Attributes can be used as extra counter values, but their usefulness comes mostly
from the fact that the numbers and values of all \quote {set} attributes are
attached to all nodes created in their scope. These can then be queried from any
\LUA\ code that deals with node processing. Further information about how to use
attributes for node list processing from \LUA\ is given in~\in {chapter}[nodes].

Attributes are stored in a sorted (sparse) linked list that are shared when
possible. This permits efficient testing and updating.

\subsection{Box attributes}

Nodes typically receive the list of attributes that is in effect when they are
created. This moment can be quite asynchronous. For example: in paragraph
building, the individual line boxes are created after the \type {\par} command has
been processed, so they will receive the list of attributes that is in effect
then, not the attributes that were in effect in, say, the first or third line of
the paragraph.

Similar situations happen in \LUATEX\ regularly.

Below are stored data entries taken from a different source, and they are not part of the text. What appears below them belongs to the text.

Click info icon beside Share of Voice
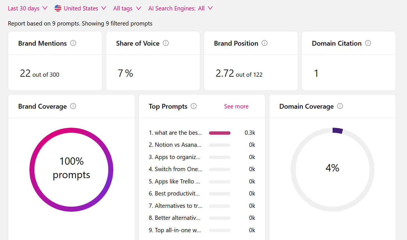 [x=166, y=43]
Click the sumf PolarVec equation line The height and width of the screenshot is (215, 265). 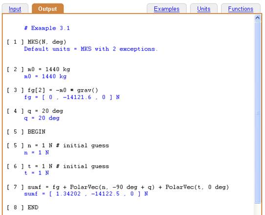click(x=118, y=187)

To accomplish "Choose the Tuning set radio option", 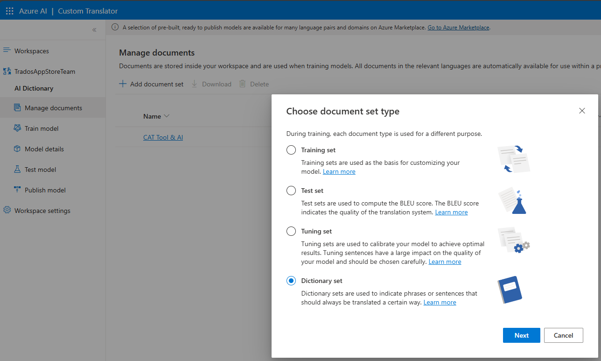I will (291, 231).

A few of the more obvious
problematic cases are dealt with: the attributes for nodes that are created
during hyphenation, kerning and ligaturing borrow their attributes from their
surrounding glyphs, and it is possible to influence box attributes directly.

When you assemble a box in a register, the attributes of the nodes contained in
the box are unchanged when such a box is placed, unboxed, or copied. In this
respect attributes act the same as characters that have been converted to
references to glyphs in fonts. For instance, when you use attributes to implement
color support, each node carries information about its eventual color. In that
case, unless you implement mechanisms that deal with it, applying a color to
already boxed material will have no effect. Keep in mind that this
incompatibility is mostly due to the fact that separate specials and literals are
a more unnatural approach to colors than attributes.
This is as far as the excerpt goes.